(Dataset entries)
——————
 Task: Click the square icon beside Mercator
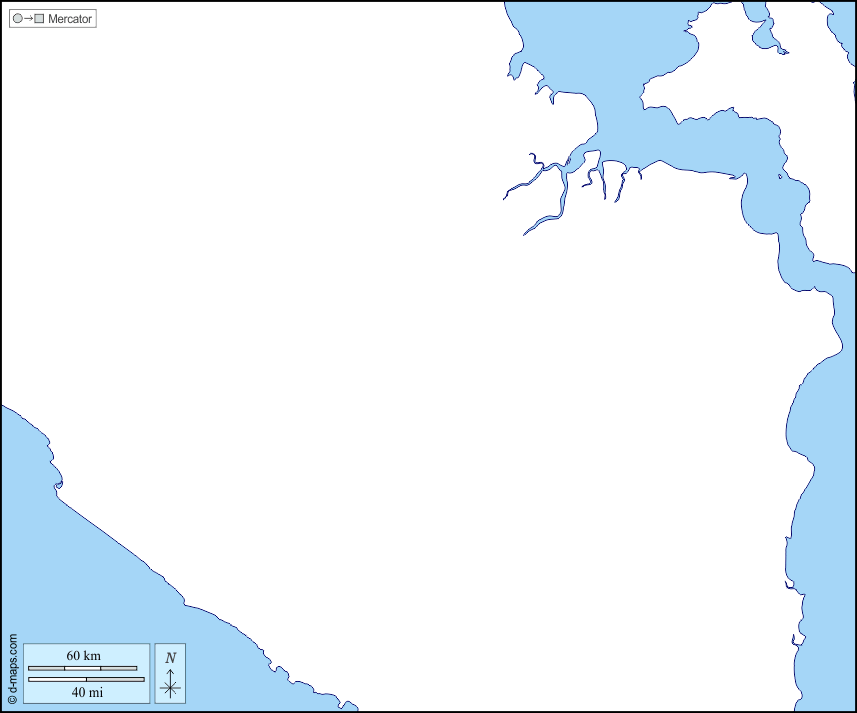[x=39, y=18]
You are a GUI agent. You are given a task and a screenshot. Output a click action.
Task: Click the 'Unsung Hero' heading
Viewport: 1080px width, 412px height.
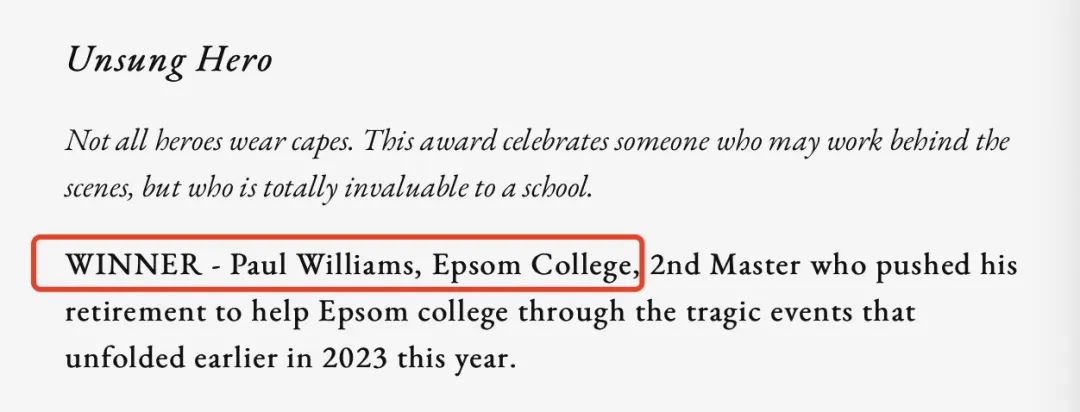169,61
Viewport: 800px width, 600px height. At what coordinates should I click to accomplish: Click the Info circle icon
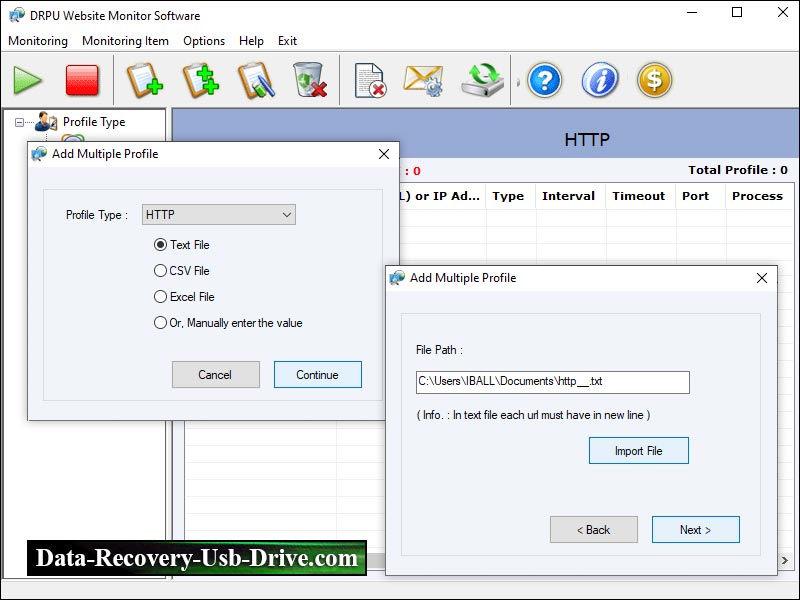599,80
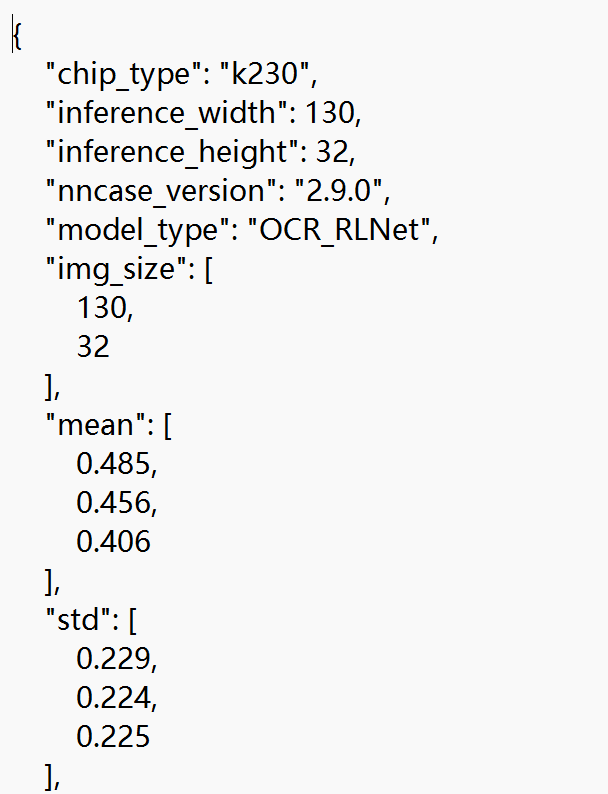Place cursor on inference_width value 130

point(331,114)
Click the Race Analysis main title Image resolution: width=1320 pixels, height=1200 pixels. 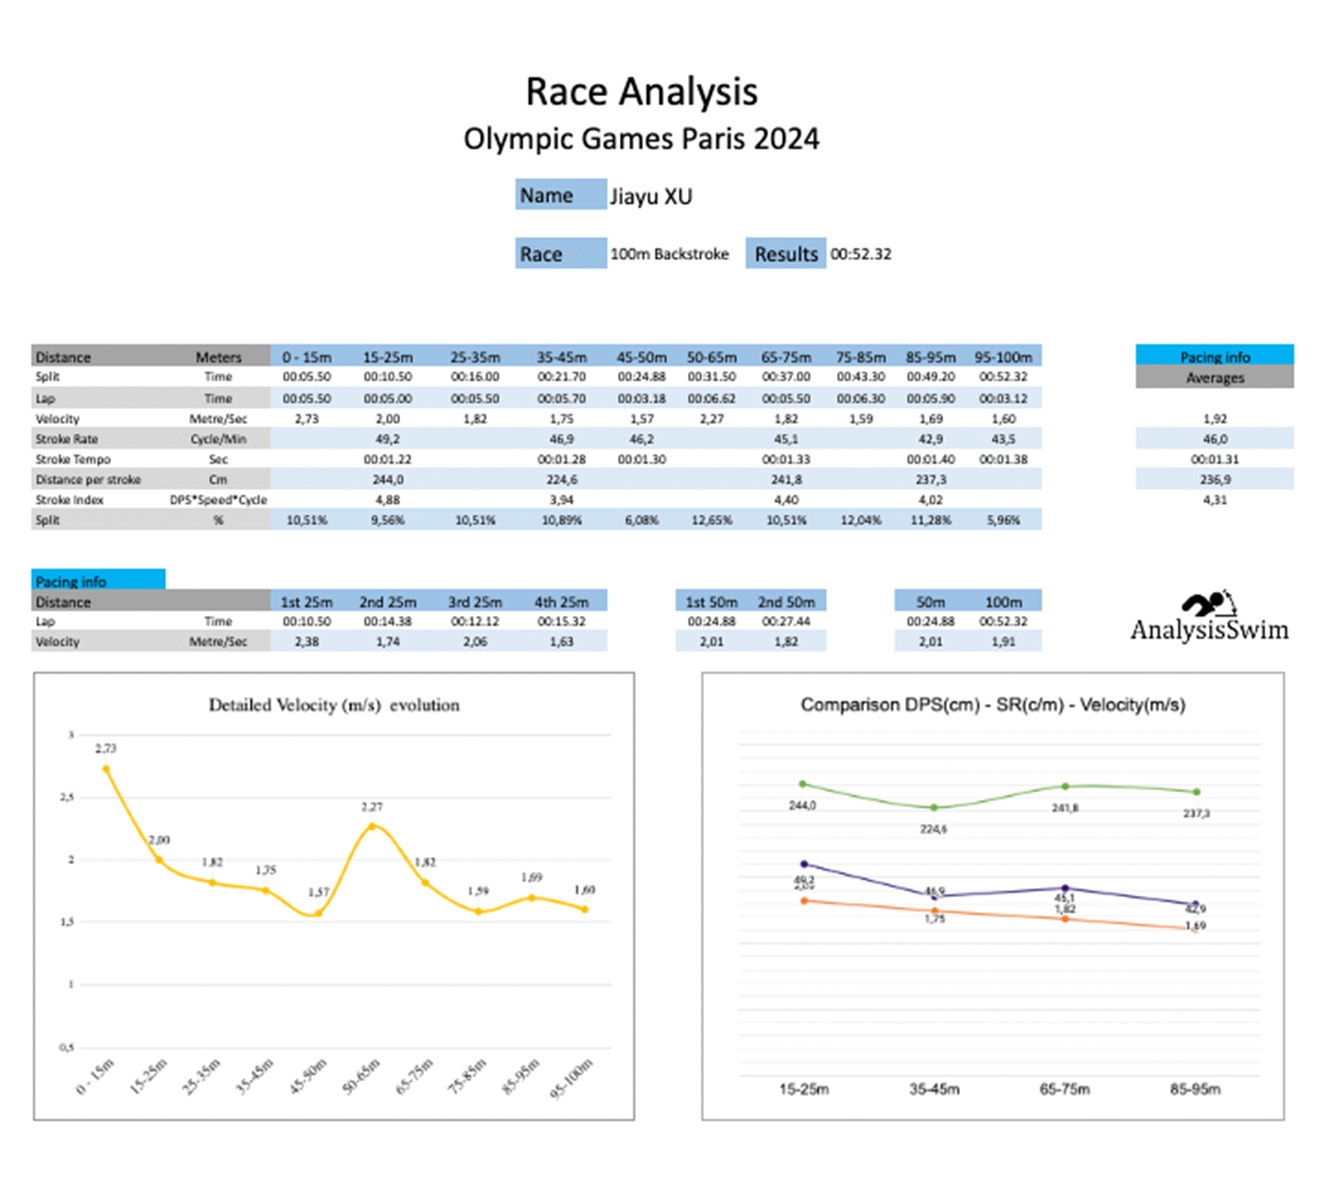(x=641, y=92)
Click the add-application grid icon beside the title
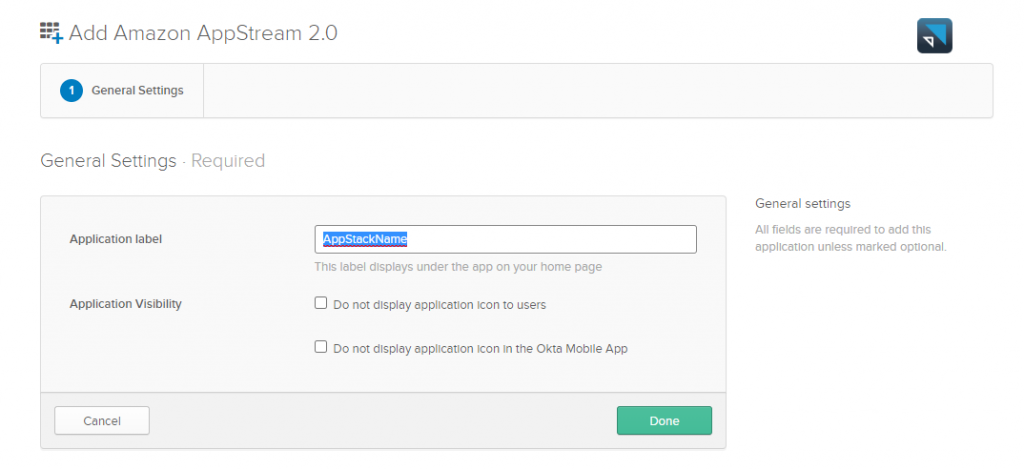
——————
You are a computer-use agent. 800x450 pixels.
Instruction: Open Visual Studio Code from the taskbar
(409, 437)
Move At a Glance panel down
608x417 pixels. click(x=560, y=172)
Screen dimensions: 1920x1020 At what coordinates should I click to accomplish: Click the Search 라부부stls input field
——————
The reply is to be one number, the count of lines in the records above that contain "agent".

2